Spatio-temporal patterns of brain activity are present in a variety of behavioral processes ranging from memory (Pastalkova et al., 2008) to motor preparation (Churchland et al., 2012) and decision-making (Harvey, Coen & Tank, 2012). This encoding of information in distributed sequences of transiently-active neurons, as opposed to stable, static subsets of neurons, leads to vastly different predictions of the computational properties of neural circuits (Maass, Natschlager & Markram, 2002; Buonomano & Maass, 2009). Given the ubiquity of spatio-temporal brain patterns, and the non-trivial consequences on our understanding of information processing in the brain, it is important to uncover the general principles governing the spatio-temporal code.
Our lab studies spatio-temporal codes by directly generating, and manipulating them in the awake, behaving mouse (patterned optogenetics). The mouse olfactory system is ideal for this. Olfactory circuits are well-characterized, and in the olfactory bulb (OB), odors evoke precise spatio-temporal patterns of glomerular activity (Spors et al., 2006). Prior studies using patterned optogenetics in olfaction have focused on characterizing circuit responses (Zhu, Frank & Friedrich, 2013, Haddad et al., 2013). But one pertinent question in the field is how spatio-temporal OB patterns map onto olfactory perception. Multiple studies suggest a massive capacity for the OB code to represent different odors, as animals show perceptual sensitivity to minute differences in OB patterns (Smear et al., 2013; Rebello et al., 2014). Yet, the number of discriminable odors (Bushdid et al., 2014; Meister, 2015) falls well short of the full coding capacity, and odor recognition appears to automatically generalize across possible differences in OB patterns, for example at different odorant concentrations (Uchida & Mainen, 2008).
Figure 1: OASIS Micro System.
Furthermore, degraded OB activity can converge on the same representations in downstream olfactory regions such as piriform cortex (Barnes et al. 2008). This suggests a dimensionality reduction in going from OB coding space to olfactory perceptual space – multiple OB patterns map onto the same, or similar, percepts. Our lab studies the features of OB patterns that olfactory perception is invariant to.
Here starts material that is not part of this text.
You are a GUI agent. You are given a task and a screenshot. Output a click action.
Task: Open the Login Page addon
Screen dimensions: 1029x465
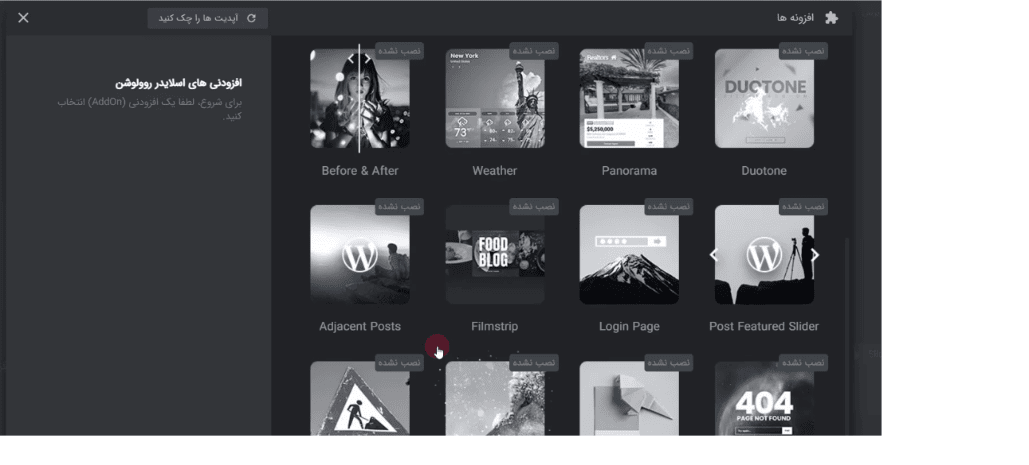coord(629,254)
The Mightex OASIS system is installed into our rodent behavior setup (Fig. 1).
Figure 2: Accuracy of two mice on discrimination task. Black dashed lines represent performance on each session. Blue line represents average performance.
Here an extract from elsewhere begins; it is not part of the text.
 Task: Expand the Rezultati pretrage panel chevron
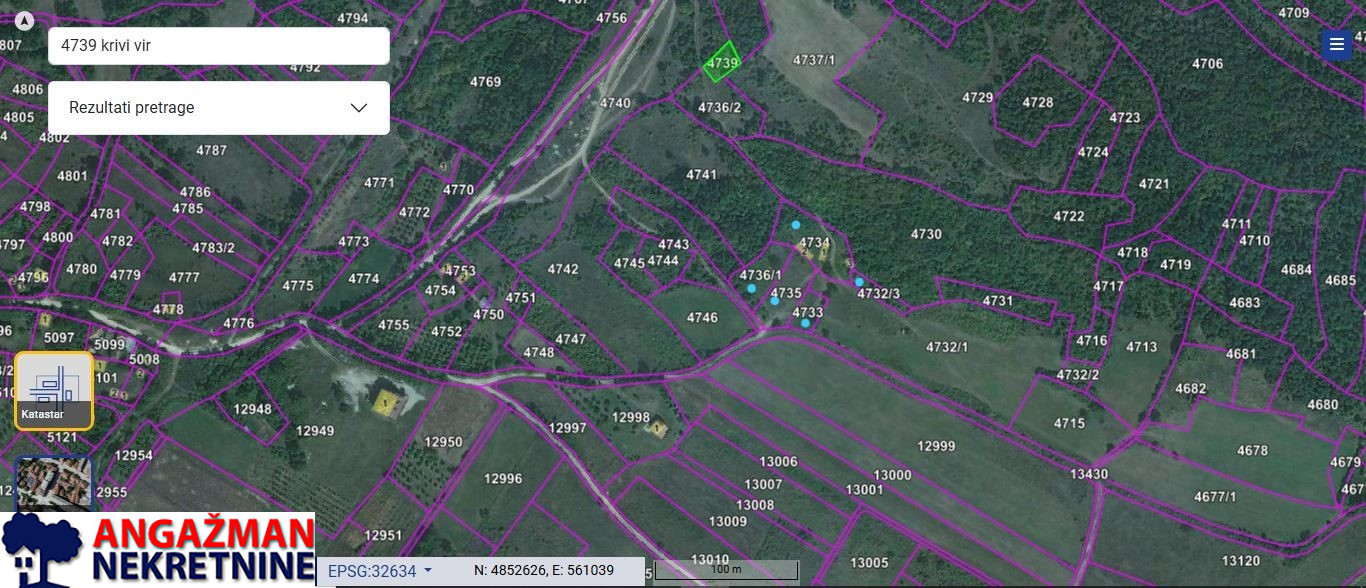(359, 108)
The OASIS system is compact and user-friendly, with minimal engineering effort required to integrate into our setup. Patterned optogenetic stimulation is delivered by the OASIS onto the OB surface of the head-fixed mouse on a running wheel. Stimulation patterns are controlled programmatically within the API of Mightex Polygon patterned illuminator.
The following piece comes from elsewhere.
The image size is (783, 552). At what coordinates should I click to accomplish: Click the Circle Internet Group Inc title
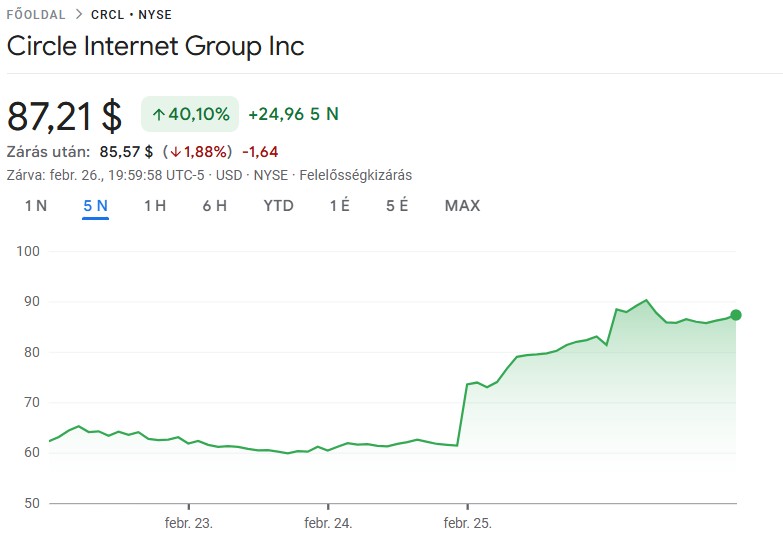coord(156,46)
Our preliminary data suggests that mice are sensitive to fine temporal information in the OB code. We trained mice to recognize two-spot patterns in a Go/No-Go task, and manipulated the lag between spots. We demonstrate that mice can learn to discriminate even fine lags of as small as 40ms or less (Figure 2). These results suggest that mice use fine timing information present in spatio-temporal OB activity for olfactory perception. This is in line with previous work showing that ordered sequences of brain cells are active in response to specific choices or stimuli. Perhaps a more important question then is not which brain cells are active, but when they are active. Patterned optogenetics allows us to generate any temporal sequence of activation at will, and observe their effects on behavior, and the Mightex OASIS system is a powerful tool for this purpose.